Lincoln has a new high-tech SUV that the automaker hopes will drive the sales to new heights.
The Aviator concept making its public debut at the New York International Auto Show offers a sneak peek of a production model heading to showrooms soon and resurrects the name of a short-lived model last sold in 2005.
The three-row crossover is set to replace the slow-selling MKT, but is much more than a revamp. The Aviator rides on an all-new rear-wheel-drive unibody platform that puts it in league with many European luxury imports. (You can almost surely expect it to underpin the next generation Ford Explorer, too.)
All-wheel-drive will also be available, of course, and the Aviator is set to be powered by a twin-turbocharged engine that Lincoln hasn’t divulged any more details about yet, except that it you’ll be able to get it with a plug-in hybrid powertrain that will provide some measure of all-electric driving.

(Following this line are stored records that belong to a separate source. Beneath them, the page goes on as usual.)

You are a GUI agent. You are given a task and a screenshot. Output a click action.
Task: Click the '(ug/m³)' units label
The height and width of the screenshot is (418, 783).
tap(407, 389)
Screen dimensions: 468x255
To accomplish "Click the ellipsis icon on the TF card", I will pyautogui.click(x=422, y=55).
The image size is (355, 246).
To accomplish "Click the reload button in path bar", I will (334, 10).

There was an X-ray sketch of the Aviator displayed at its media launch event prior to the show that depicted it with an inline-six-cylinder engine, but Lincoln’s head of development, Scott Tobin would not confirm what’s really under the hood.
Although very much an SUV in appearance, the Aviator’s styling was inspired to some degree by its name. Lincoln Design Director David Woodhouse points to the converging roof and rocker lines that create an airfoil-like shape, while the bold front end and tapered greenhouse echoes historic aircraft design.

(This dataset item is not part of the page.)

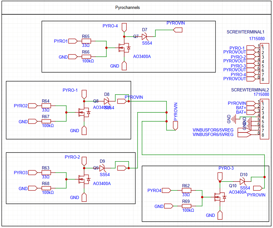
Task: Click the D7 SS54 diode symbol
Action: point(144,37)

The interior looks like a scaled-down version of the popular Lincoln Navigator’s, with long horizontal lines on its dashboard that are meant to evoke a calming horizon, a digital instrument cluster and a large floating infotainment display at the top of the center console. The brand’s signature 30-way adjustable massaging seats are available in the front row, and there is ample legroom in the two behind it.
A Co-Pilot360 safety system includes automatic emergency brakes, lane keeping assist and other driver aids, and the Aviator will be the first Lincoln with a front-mounted camera that scans the road for bumps and gives the computer-controlled suspension a heads up so it can be ready to deal with them.

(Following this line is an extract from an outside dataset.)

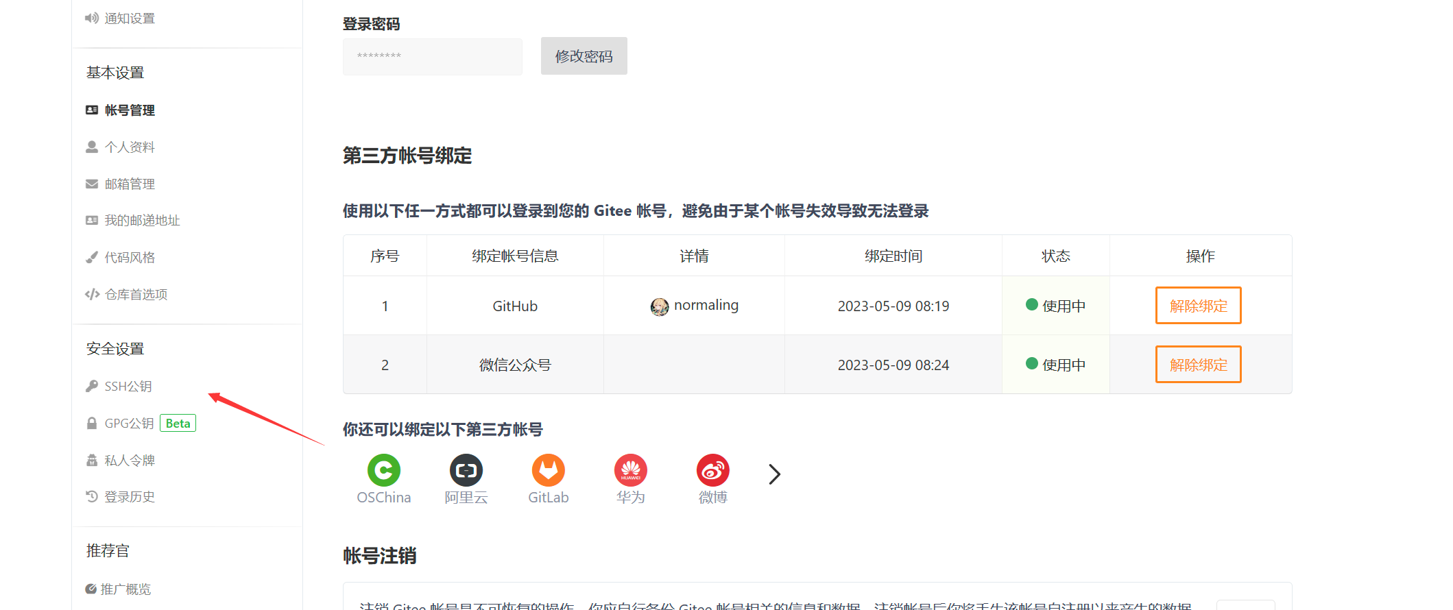Unbind 微信公众号 with 解除绑定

One of the Aviator’s key features, however, is that you won’t need a key to drive one. At least not in the traditional sense. Instead, you’ll be able to use Lincoln’s Phone as Key technology, which uses an app that allows you to not only unlock the car, but also start it even if you don’t have your keyfob with you. You’ll also be able to text a valet a temporary key, and if your phone dies a backup system lets you use a keypad on the door to enter the vehicle where you can enter another code to start it and drive away.
Pricing for the Aviator has not been revealed, but it will likely slot into the lineup above the Nautilus with a starting price around $45,000 when it goes on sale next year.